Never Content with The Now

We all want to have that pure joy, pure happiness, that guttural belly laugh, which leaves your stomach bruised and sore. But while we wait in the hopes of finding it up ahead or around the corner, never content, do we fail to see the joy in what's right in front of us?  Are we willing to risk everything we have in hope of what may lay in our future?

Living in New York City definitely feeds into that mentality.   There is always a better job to be had, a better apartment to live in, the next best restaurant or bar. The city is ever changing, as we try to keep up.  Contentment? What's that? How can you appreciate what you have when you are always striving for what is perceived as 'better', for what may be waiting around the corner - if you could just hurry up and get there!

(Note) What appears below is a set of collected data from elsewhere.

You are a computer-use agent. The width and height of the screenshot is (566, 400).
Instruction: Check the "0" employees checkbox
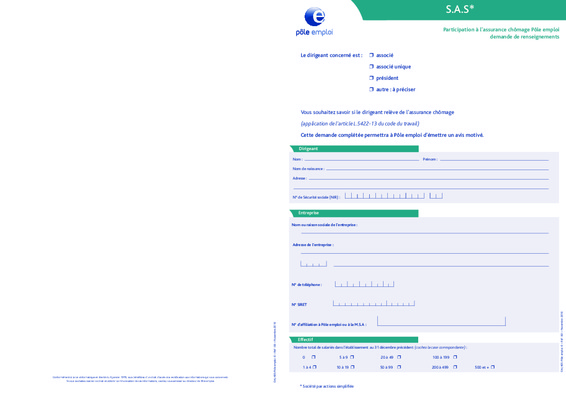pos(314,357)
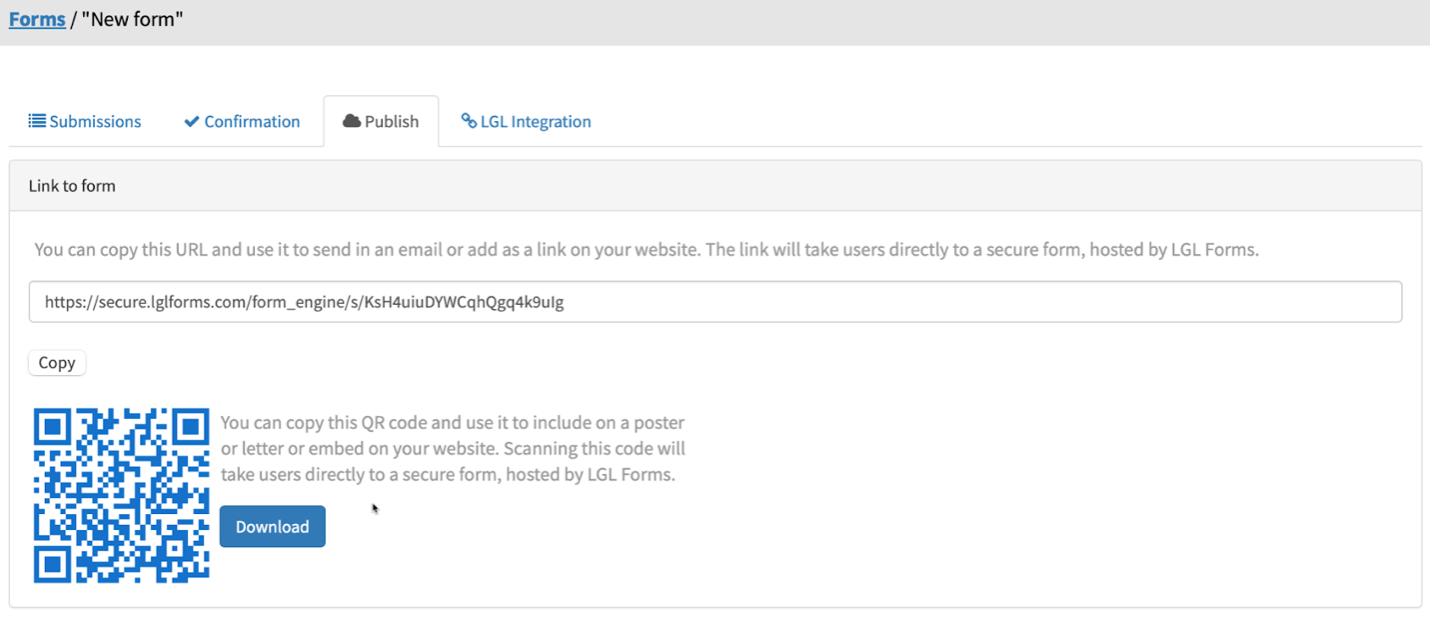Click the QR code's top-right finder square
This screenshot has width=1430, height=617.
pyautogui.click(x=189, y=428)
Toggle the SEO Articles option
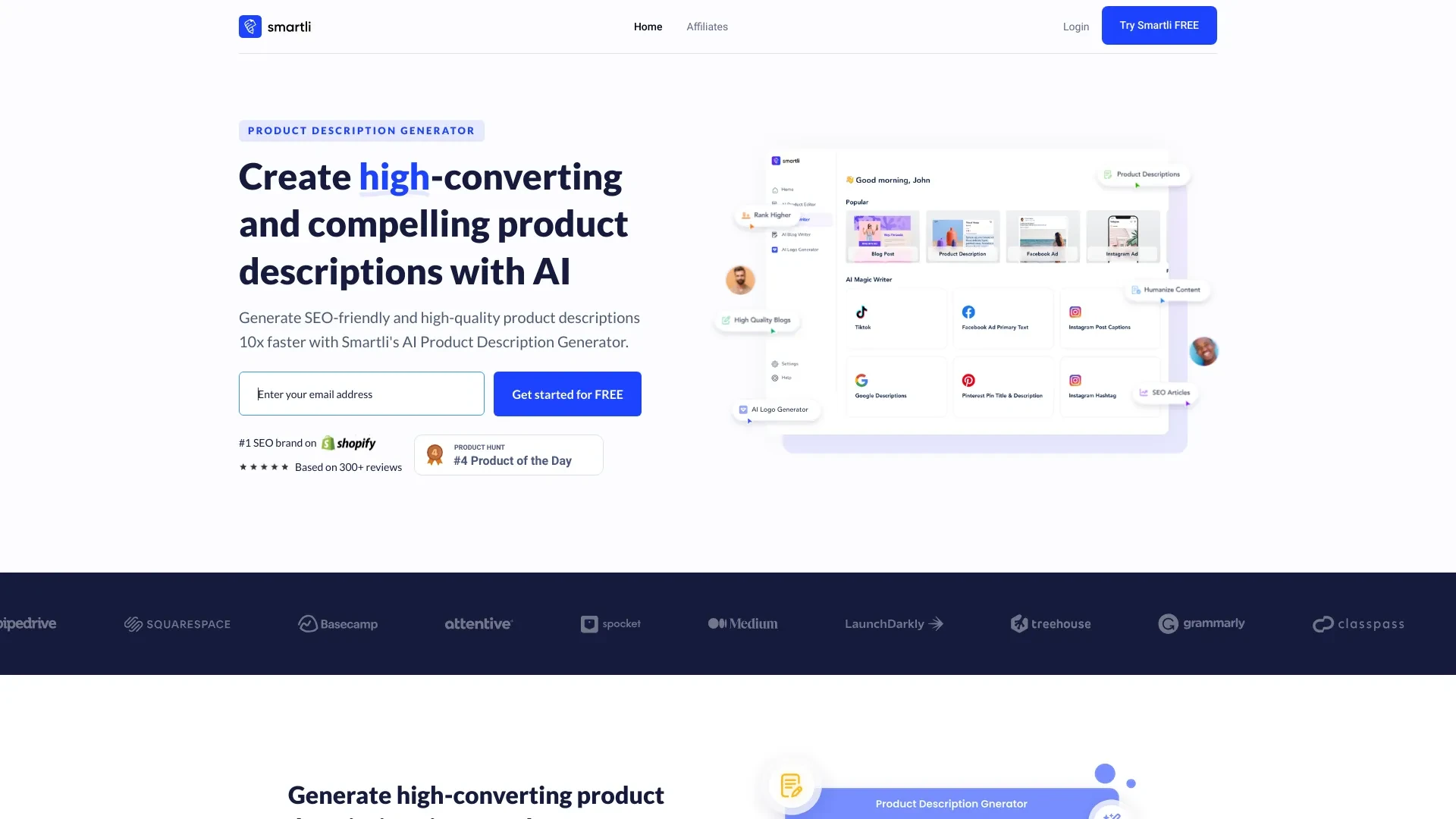This screenshot has width=1456, height=819. pyautogui.click(x=1162, y=392)
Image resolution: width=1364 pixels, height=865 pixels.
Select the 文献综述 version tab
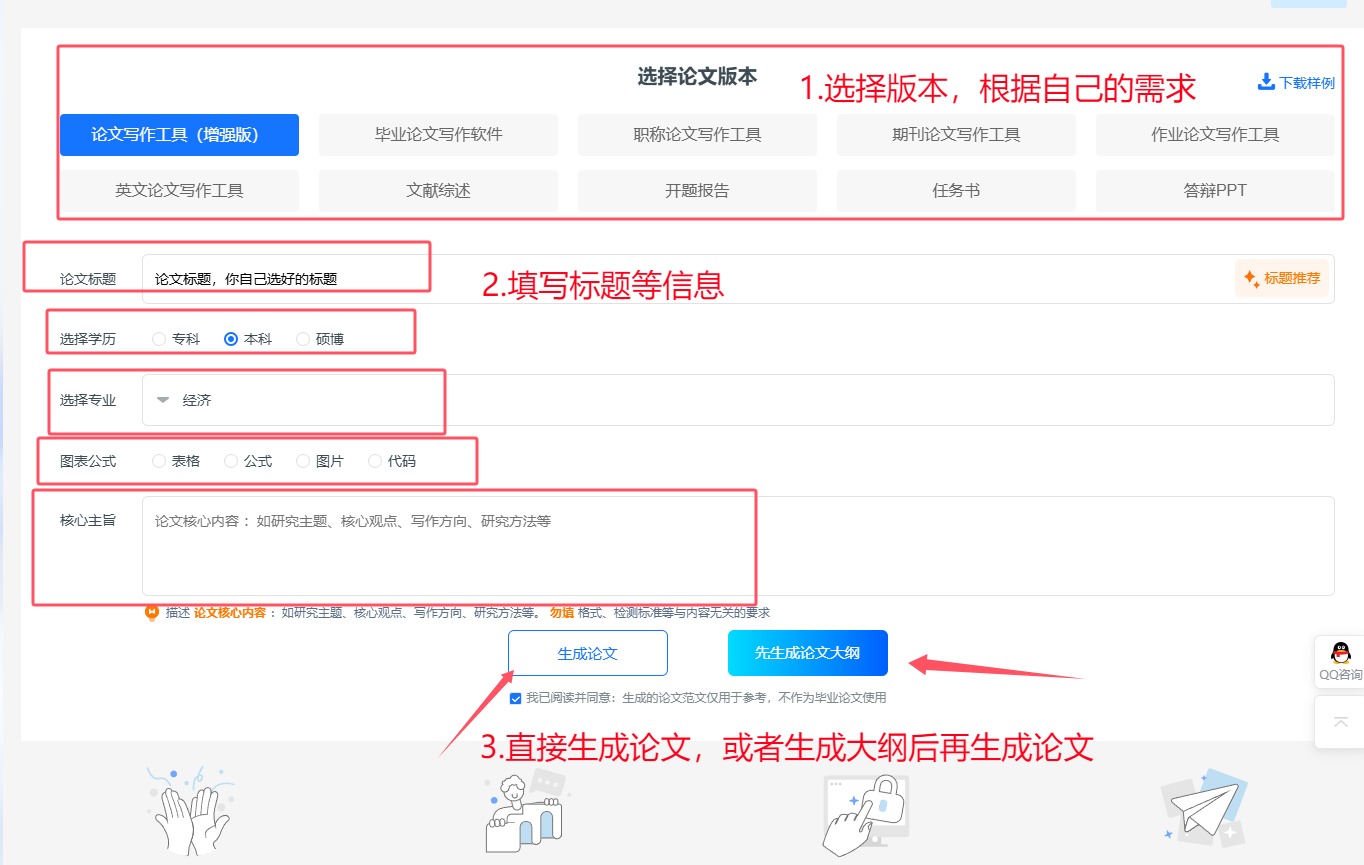438,190
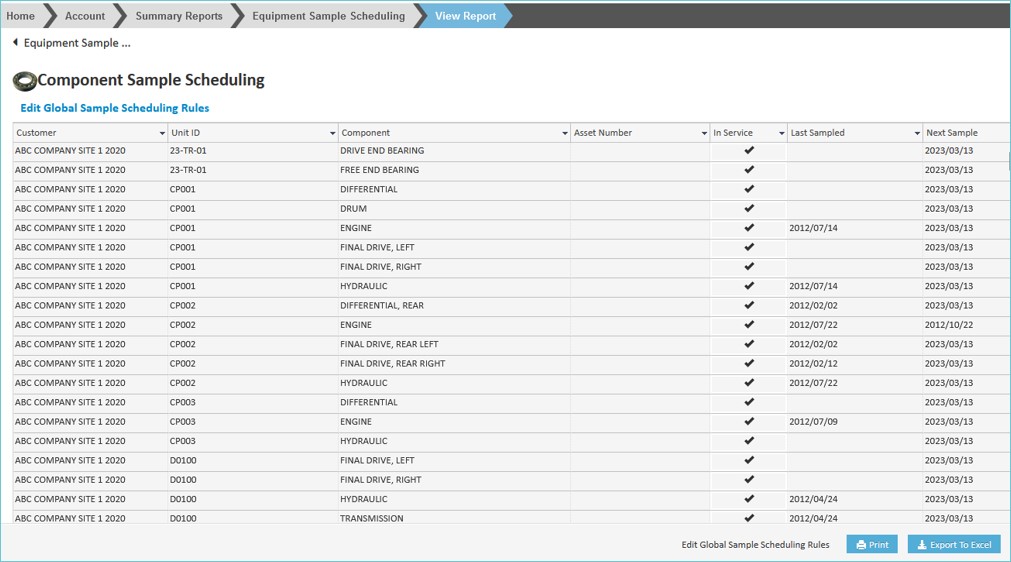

I had a very enlightening conversation with a male friend recently who summed up a very common feeling among our generation, where we have access to everything and everyone through social media. He said (I'll paraphrase), “Every girl I meet is better looking than the last, that even a typically pretty girl doesn't do much for me anymore. ‘Cause there are so many of them.  I don't need to waste my time with just another typical pretty girl.” Will he even know happiness if it was staring him in the face? Or better yet, will he ever be satisfied?

If I have this...If I do this...then, yes, then, I will be happy. As if the future is holding some sort of happiness, that if you check all the items off that list, happiness will just arrive. We are all guilty of this. As Eckhart Tolle describes in his famed book, The Power of Now, time is an illusion. The past and the future are only in the mind. The only thing real is the now. Joy can only be found in the present. And the present moment is truly all we have. “It is not uncommon for people to spend their whole life waiting to start living,” he says.

Be Present

I never appreciated the free spirit like I should, or like I do now. I always saw these people as irresponsible or unorganized. I have even thought, “It cannot really be possible for them to be that happy all the time.” But maybe I was wrong. They notice the little things, the 'now' moments. They see them, feel them, smell them, and appreciate them. They find the joy in them.

So stop for a moment to smell the roses on your way to the beach.  Feel the sand in between your toes, breathe in the salty air and let the tide lull you as you go with the flow. Bring on those rogue waves!

We all may be treading water, waiting to catch that next wave, but when it comes, make sure you thoroughly enjoy the ride.